Claro, não foi perfeito. Houve problemas com pessoas que resolveram visitar praia e locais ao ar livre para se divertir na província de Kanagawa (vizinha de Tóquio). Houve um problema enorme com os pachinkos (estabelecimentos de cassino japonês), que aglomeram pessoas em máquinas de caça-níqueis enfileiradas em locais fechados. Muitos desses locais em províncias com mais casos, como Tóquio ou Osaka, ignoraram as recomendações do governo e levaram puxões de orelha diários por isto.
No entanto, de uma forma geral, as ruas ficaram vazias e as pessoas ficaram em casa. O popular cruzamento de Shibuya foi visto quase as moscas durante o feriado. Mesmo na minha cidade (Hamamatsu, na província de Shizuoka), com poucos casos de coronavírus, o centro ficou vazio, a estação principal em um silêncio profundo por vários dias em pleno feriado.
Eu fiz uma matéria para a BBC sobre a província de Iwate, a única sem nenhum caso de coronavírus no país. E adivinhem? Durante o estado de emergência, o comércio também fechou por lá. Os locais de lazer não abriram as portas. Não há um único infectado lá, mas a população não deixou de seguir as regras de prevenção por isto.
Então, se o Japão controlou o vírus, precisamos reconhecer que foi a base de muito isolamento sim e de muita disciplina. Fora os hábitos dos japoneses que favorecem a prevenção, como o uso habitual de máscaras, um contato social naturalmente mais distante.
E por falar em contato social, o que entrou na moda nessa pandemia foi o “nomikai online”. Sem poder se reunir nos bares, grupos de amigos começaram a “sair para beber” online. Isto mesmo. Uma videoconferência em que cada um cuida do seu drink. Se isso não é fruto de um isolamento social em larga escala, eu não sei o que é.
E AGORA, JAPÃO?
O Japão saiu do estado de emergência sem passar por milagre algum.
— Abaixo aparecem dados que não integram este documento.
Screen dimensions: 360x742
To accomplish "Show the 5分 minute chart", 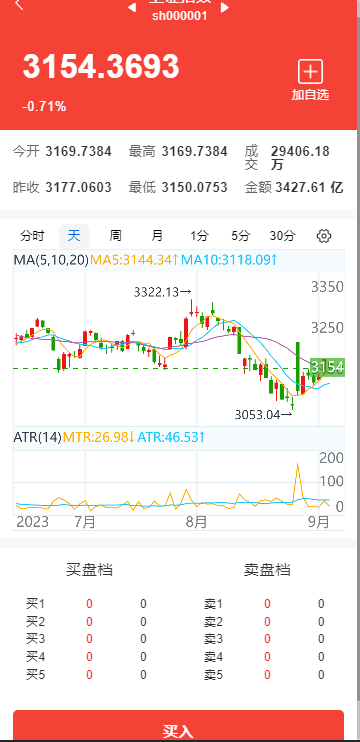I will coord(240,236).

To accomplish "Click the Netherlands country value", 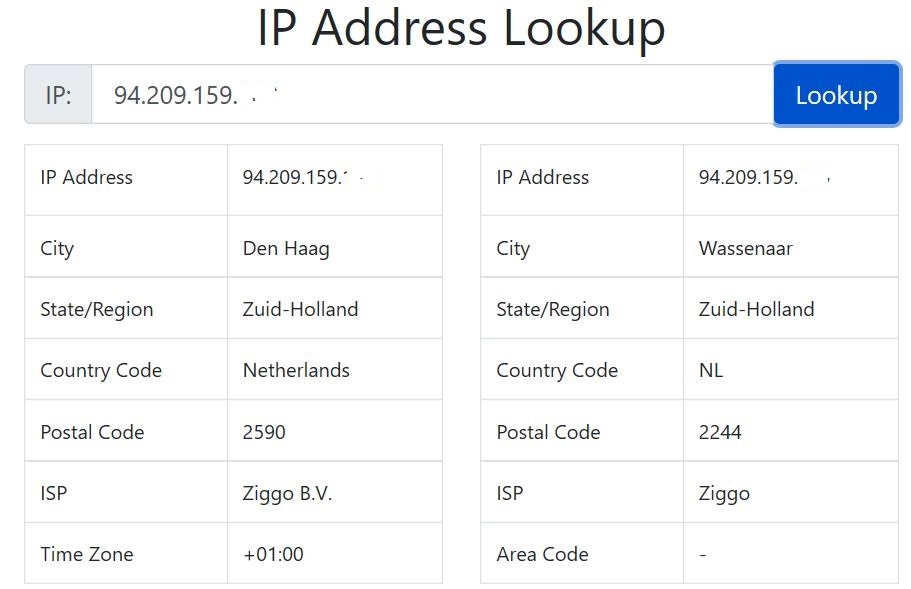I will click(296, 370).
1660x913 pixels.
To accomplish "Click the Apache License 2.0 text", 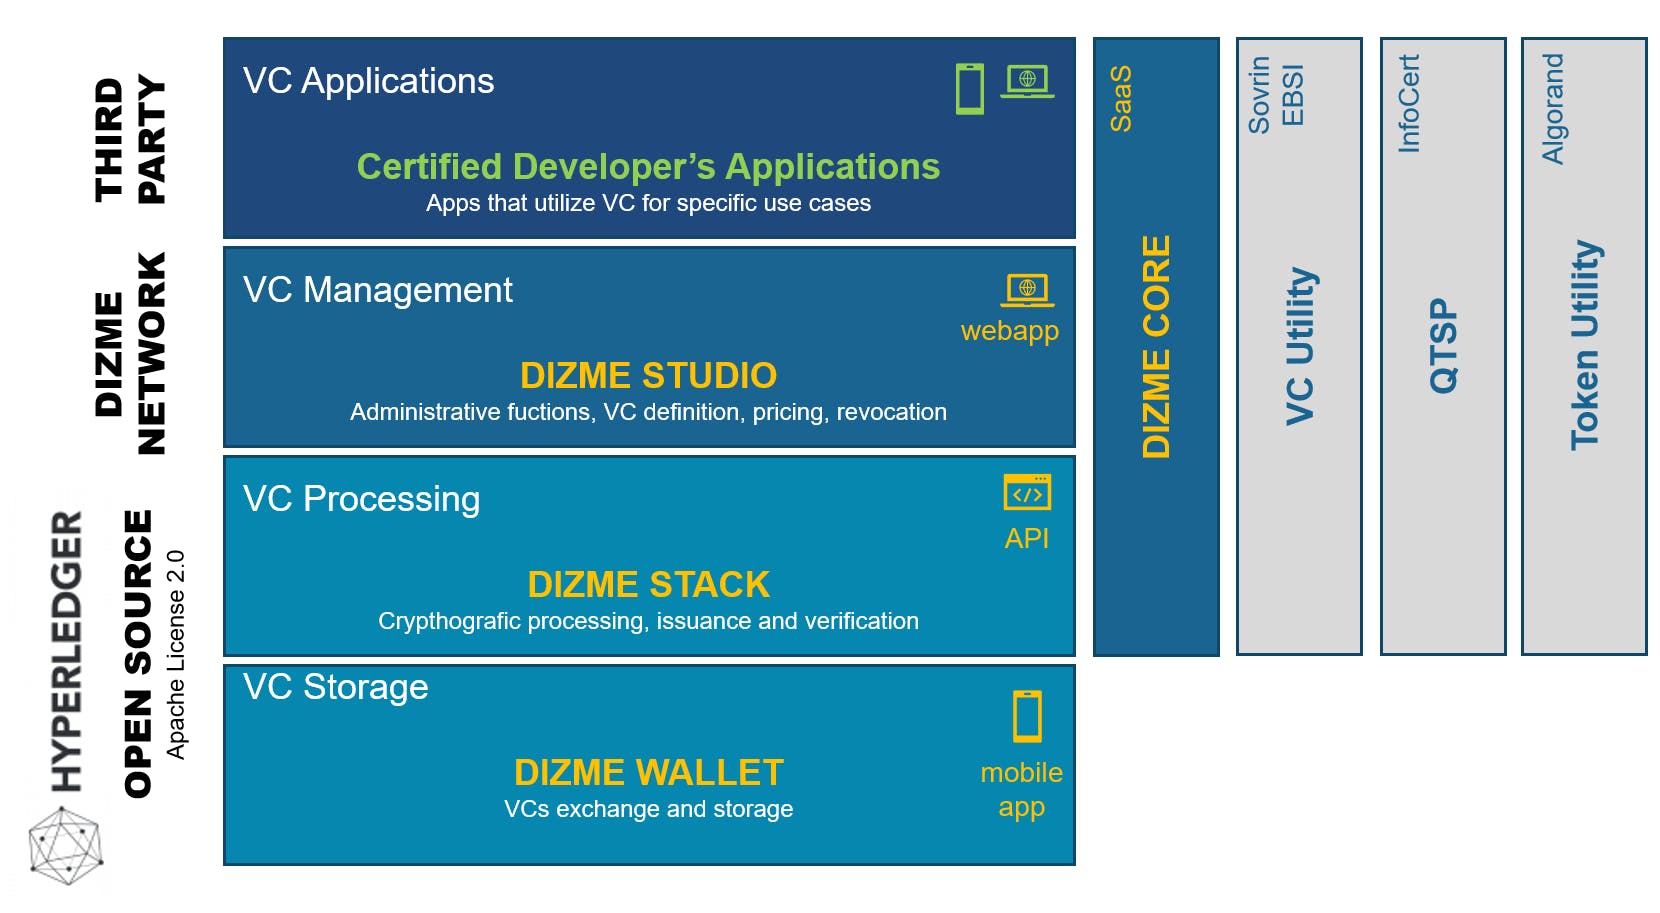I will tap(176, 655).
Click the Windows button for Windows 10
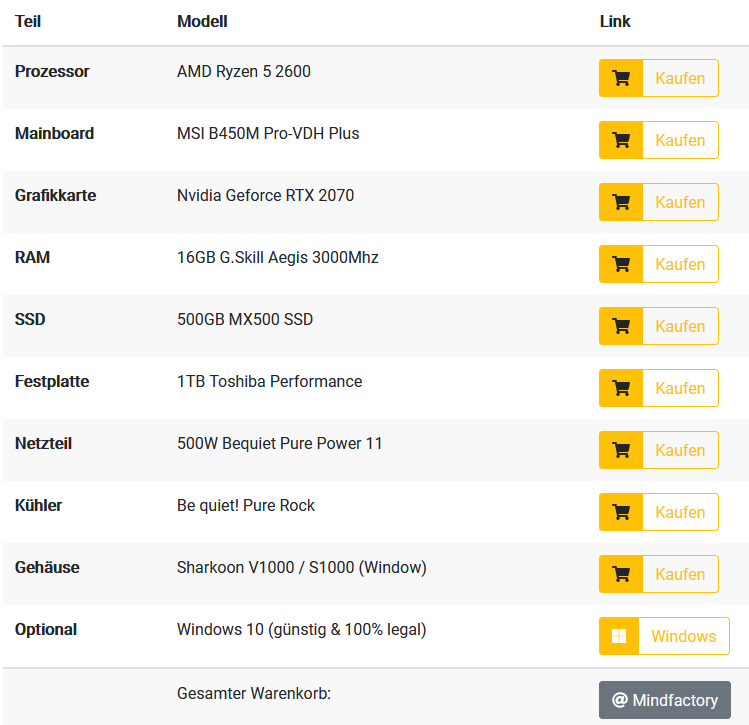The image size is (749, 725). pos(664,636)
Não teve santo que tenha resolvido o problema e os japoneses estão longe de serem imunes ao vírus (se é que alguém chegou a pensar nisto).
O porta-voz do governo japonês, Yoshihide Suga, disse em coletiva de imprensa na última terça-feira (26) que o país conseguiu controlar os casos, graças aos esforços da população em ficar em casa e evitar os três “mi” como ficou conhecido em japonês: “mippei” (locais fechados), “misshuu” (aglomerações) e “missetsu” (contato social próximo).
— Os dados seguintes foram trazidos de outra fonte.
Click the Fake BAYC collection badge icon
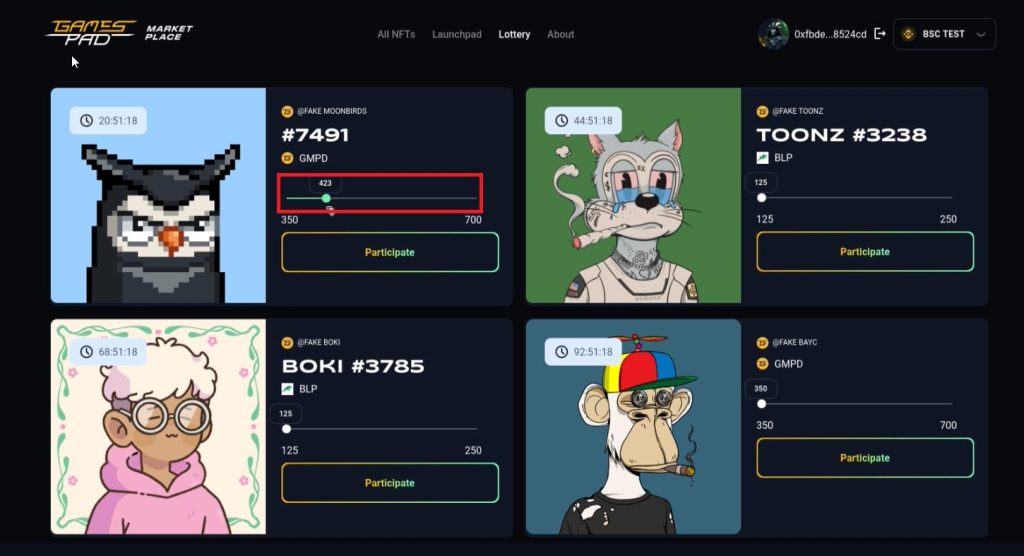The width and height of the screenshot is (1024, 556). 762,342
Aproveitando o “respiro” que o vírus deu ao Japão, Suga também comentou que os esforços a partir de agora continuam em três frontes: a prevenção, que deve ditar as regras de um novo estilo de vida, o fortalecimento do sistema de saúde e o reforço do sistema de testagem, pensando na possibilidade de uma segunda onda.
A questão dos testes foi o ponto mais fraco do Japão desde o início da pandemia. O governo colocou nas mãos dos centros de saúde do país o atendimento de pessoas com sintomas e impôs regras que dificultaram a realização de testes. De início, apenas quem tinha saído do país ou teve contato com uma pessoa que viajou e indivíduos com febre por quatro dias seguidos podiam fazer os testes.
Mesmo agora, muitas pessoas enfrentam dificuldades na realização de testes e acredito que permitir uma testagem mais ampla, no caso de uma segunda onda, é o que o governo quer dizer quando fala sobre a intenção de reforçar esse sistema.
Esperamos que sim. E que os esforços até agora não tenham sido em vão e que não acabem abafados por uma onda de glorificação ao “milagre japonês” que nunca existiu.